The isolation that many people are having to experience is perfect for getting your own life in order, getting your own thoughts in order, getting yourself into place. You could be more objective about your circumstances.
What will you do with your time while in isolation at home? Marshall highlights the opportunity to become more objective with ourselves while we are in isolation from COVID19. “You have to build a functional relationship with yourself.” This comes from a series of videos from Marshall on the Coronavirus.
The isolation that many people are having to experience is perfect for getting your own life in order, getting your own thoughts in order, getting yourself into place. You could be more objective about your circumstances.
Because what we’re experiencing today is going to have big consequences downstream—work consequences, social consequences. We don’t know how long this is going to be raging in the world. Usually pandemics come in waves and last for a couple of years. And sometimes they become sort of endemic at a lower level, seasonal.
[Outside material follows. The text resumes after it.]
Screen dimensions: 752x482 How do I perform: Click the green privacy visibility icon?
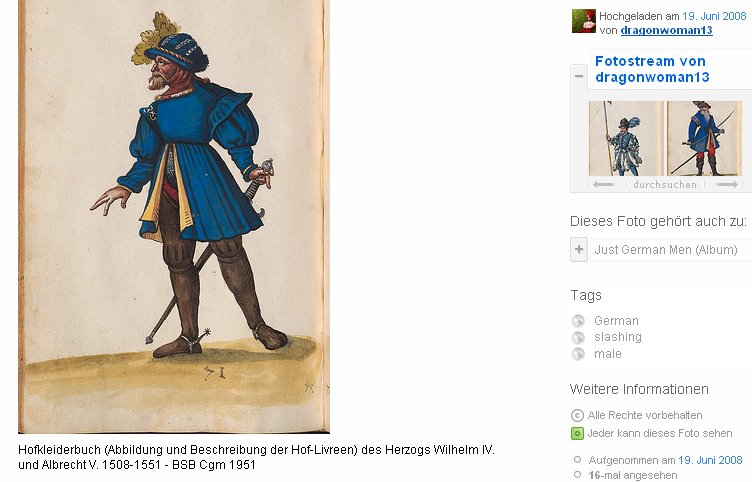point(577,434)
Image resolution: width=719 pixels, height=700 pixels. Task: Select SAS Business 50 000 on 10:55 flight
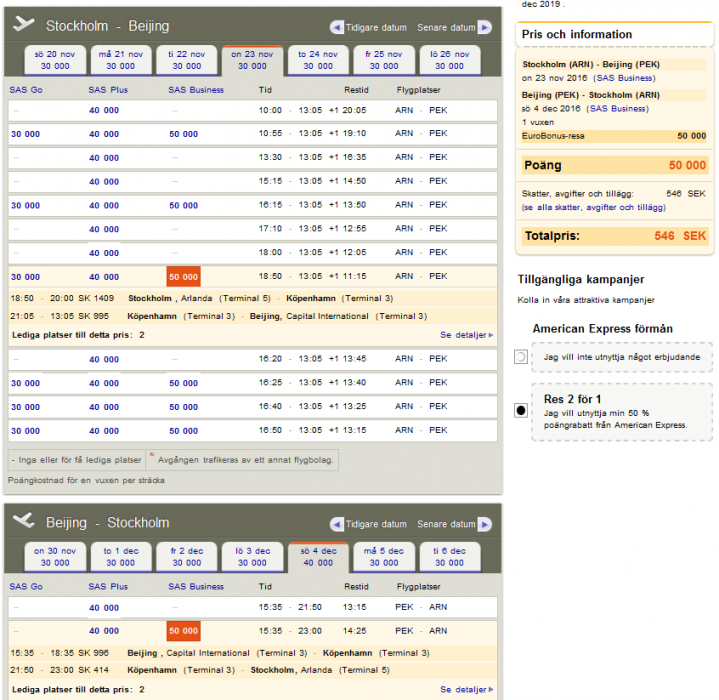click(x=183, y=133)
But I think this is a great opportunity to get with yourself, to do some self-knowledge work, do some mapping about your past, to gain what kind of mental resources and also think about your physical resources. I mean, you may have to be in isolation for quite some time. So what does that mean? How are you going to prepare for that?
So there’s the outside preparation. And there’s the inside preparation. And you don’t want to sacrifice one for the other because they go together. And for many people, staying at home is going to be a real challenge because they’re so overstimulated. They’re doing too much in life, and a lot of it is unnecessary, inconsequential. And now here you are.
It’s like you’ve been put in the monastery. And what are you going to see? What are you going to know? What are you going to do? And you have to build a functional relationship with yourself and to realize that your personal mind has been largely conditioned by the world and is very fear-based in how it looks at most things—fear-based in the sense that it’s always concerned with what it may lose: either “Do I lose what I have?” or “Will I not have what I want?” Those are the two current…major currents of fear that kind of dominate the thinking of the personal mind…
…There is great work to be done, and work that hasn’t been done that needed to be done, so both circumstantially and in developing a core, a deeper core relationship with yourself.